▸ TASK SET:
• 1. According to the article on the Kabardino-Balkaria gas dispute, how much have the regional authorities come to owe Gazprom over the last decade?
• 2. Summarize the article on the Kabardino-Balkaria gas dispute in two sentences.
• 3. Based on the article on the Kabardino-Balkaria gas dispute, explain why residents of the republic may go without heating this winter.

▸ DOCUMENT EXCERPT:
▼

Kabardino-Balkaria Gas Dispute Set to Worsen

With winter on the horizon, people in this North Caucasian republic are increasingly concerned about a standoff between regional officials and the Russian gas provider.

Kabardino-Balkaria Gas Dispute Set to Worsen

With winter on the horizon, people in this North Caucasian republic are increasingly concerned about a standoff between regional officials and the Russian gas provider.

Friday, 16 September, 2005

Residents of the North Caucasian republic of Kabardino-Balkaria may have to make do without heating this winter if local government officials fail to reach an agreement over debts owed to Russia’s state gas company Gazprom.


Over the last decade, the regional authorities have accumulated a debt of three billion roubles, around 106 million US dollars, to the energy giant, which has a monopoly over gas distribution in Russia.

▲

▸ EXTRACTED RECORDS:

▼

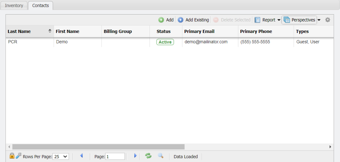
Task: Select the Demo PCR contact row email
Action: point(206,42)
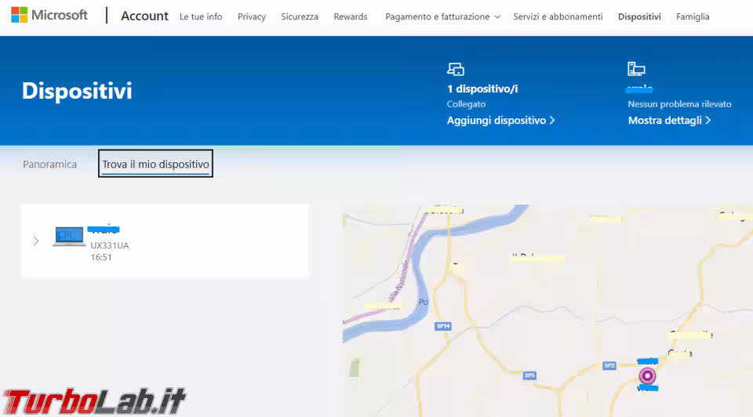Click the Microsoft logo
This screenshot has height=417, width=753.
(x=49, y=16)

▲

▸ EXERCISE ANSWERS:
• 1. Three billion roubles, around 106 million US dollars.

• 2. With winter approaching, people in the North Caucasian republic of Kabardino-Balkaria are increasingly worried about a standoff between regional officials and Gazprom, Russia's state gas company. Residents may be left without heating this winter unless officials settle debts that have grown to three billion roubles, about 106 million US dollars, over the last decade.

• 3. Local government officials may fail to reach an agreement with Gazprom over debts owed to the company. Over the last decade, the regional authorities have built up a debt of three billion roubles to Gazprom, which holds a monopoly over gas distribution in Russia.